Mutual In Love Divine by Pete Najarian
My rating: 3 of 5 starsI read Pete Najarian’s The Naked and the Nude, then when his stories of fear, desire, “love,” disappointment, guilt, rejection, rage and loneliness began to repeat themselves, his Mutual in Love Divine. A slightly less objectifying perspective in Divine, but still caught in a cycle into his eighties, unresolved.
Although his paintings on the covers and throughout both Regent Press Berkeley’s books are beautifully reproduced and well-executed; his repetition of woman-as-object, everyone-as-other and everywhere-as-lonely lean towards too much. There’s little dialogue, which he admits he’s “not good at” writing; characters are named but barely described, and the only really good narrative of his environment comes in a day-long trail ride up and down a high Sierras mountain with his friend Bill.
Divine matured as he went along, especially in “Freud’s Story,” about his Mother. She had survived the Armenian Genocide, but a million others did not. It’s an outstanding portrait, much more empathetic, descriptive and narrative than the internal self-examinations of the other pieces. She had Petros, called “Pete” in the U. S., and there were “seven years of happiness” before her second husband had a stroke, working in a sewing factory and then working at home with no time for complaints.
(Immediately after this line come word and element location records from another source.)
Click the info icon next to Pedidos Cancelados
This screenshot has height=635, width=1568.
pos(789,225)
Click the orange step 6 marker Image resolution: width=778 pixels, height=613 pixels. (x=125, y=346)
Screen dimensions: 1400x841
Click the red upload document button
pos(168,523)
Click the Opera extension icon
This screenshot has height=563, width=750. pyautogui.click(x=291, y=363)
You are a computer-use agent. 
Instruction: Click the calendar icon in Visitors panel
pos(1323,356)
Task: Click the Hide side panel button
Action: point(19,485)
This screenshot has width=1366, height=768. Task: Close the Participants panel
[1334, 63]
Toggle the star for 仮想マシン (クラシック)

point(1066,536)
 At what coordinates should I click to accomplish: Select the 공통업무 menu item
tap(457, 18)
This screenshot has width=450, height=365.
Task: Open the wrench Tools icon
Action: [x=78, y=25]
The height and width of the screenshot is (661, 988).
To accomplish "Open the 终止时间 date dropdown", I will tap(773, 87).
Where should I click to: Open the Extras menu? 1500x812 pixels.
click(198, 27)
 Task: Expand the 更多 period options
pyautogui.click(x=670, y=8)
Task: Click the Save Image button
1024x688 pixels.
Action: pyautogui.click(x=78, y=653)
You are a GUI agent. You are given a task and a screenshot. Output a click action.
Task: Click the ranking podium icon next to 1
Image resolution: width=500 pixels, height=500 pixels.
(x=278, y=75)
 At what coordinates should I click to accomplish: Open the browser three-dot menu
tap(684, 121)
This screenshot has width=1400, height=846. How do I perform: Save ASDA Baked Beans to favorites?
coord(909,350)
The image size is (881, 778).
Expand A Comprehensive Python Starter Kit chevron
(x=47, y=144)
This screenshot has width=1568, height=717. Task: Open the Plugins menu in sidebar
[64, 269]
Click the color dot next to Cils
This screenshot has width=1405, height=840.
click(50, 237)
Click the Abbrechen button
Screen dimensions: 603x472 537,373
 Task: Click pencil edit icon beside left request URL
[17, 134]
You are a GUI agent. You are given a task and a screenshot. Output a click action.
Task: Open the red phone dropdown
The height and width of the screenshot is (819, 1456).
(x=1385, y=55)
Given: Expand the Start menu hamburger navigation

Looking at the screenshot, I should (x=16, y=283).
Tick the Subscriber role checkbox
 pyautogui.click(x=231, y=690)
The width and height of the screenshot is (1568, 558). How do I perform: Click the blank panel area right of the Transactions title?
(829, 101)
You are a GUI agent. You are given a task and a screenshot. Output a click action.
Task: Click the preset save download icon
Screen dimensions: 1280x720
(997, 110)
The word “love” comes up a lot in Divine, but Najarian’s fear and resentment stop him right at the edge of the trust and openness that real love needs to live and grow. According to Freud, that’s his Mother’s fault. (Not.)(Traumatic “ancestral memory?”)
“Keep the refrigerator full and the sheets clean and the walls clean and everywhere clean because that’s what being a mother meant, to feed and to clean and not to complain about petty things.”
Maybe he could take a life lesson from hers?